**TASK INPUT**
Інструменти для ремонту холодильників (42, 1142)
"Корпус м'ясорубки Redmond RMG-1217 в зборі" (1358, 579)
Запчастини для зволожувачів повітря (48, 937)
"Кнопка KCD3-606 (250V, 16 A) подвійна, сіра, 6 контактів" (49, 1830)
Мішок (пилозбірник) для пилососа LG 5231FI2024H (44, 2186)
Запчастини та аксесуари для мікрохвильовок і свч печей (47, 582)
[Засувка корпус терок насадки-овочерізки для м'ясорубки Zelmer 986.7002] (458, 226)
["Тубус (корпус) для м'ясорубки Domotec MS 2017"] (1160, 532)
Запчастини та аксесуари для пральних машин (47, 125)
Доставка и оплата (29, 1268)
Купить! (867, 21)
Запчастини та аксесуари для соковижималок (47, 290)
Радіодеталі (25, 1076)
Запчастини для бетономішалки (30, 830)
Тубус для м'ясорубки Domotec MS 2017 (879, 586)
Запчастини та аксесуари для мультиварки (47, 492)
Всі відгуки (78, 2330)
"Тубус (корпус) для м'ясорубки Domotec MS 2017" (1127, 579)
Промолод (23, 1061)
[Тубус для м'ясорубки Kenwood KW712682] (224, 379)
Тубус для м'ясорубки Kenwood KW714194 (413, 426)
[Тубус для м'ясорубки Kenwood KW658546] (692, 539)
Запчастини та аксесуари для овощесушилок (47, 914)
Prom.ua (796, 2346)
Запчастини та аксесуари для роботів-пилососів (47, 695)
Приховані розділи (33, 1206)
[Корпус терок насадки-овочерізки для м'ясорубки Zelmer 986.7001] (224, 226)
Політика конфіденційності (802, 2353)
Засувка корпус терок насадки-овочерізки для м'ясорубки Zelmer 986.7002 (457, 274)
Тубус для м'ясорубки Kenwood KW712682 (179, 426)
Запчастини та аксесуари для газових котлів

**ACTION ITEM**
Within the material above, find the lines that contain the word "овочерізки"; copy them.

**EXERCISE ANSWER**
[Засувка корпус терок насадки-овочерізки для м'ясорубки Zelmer 986.7002] (458, 226)
[Корпус терок насадки-овочерізки для м'ясорубки Zelmer 986.7001] (224, 226)
Засувка корпус терок насадки-овочерізки для м'ясорубки Zelmer 986.7002 (457, 274)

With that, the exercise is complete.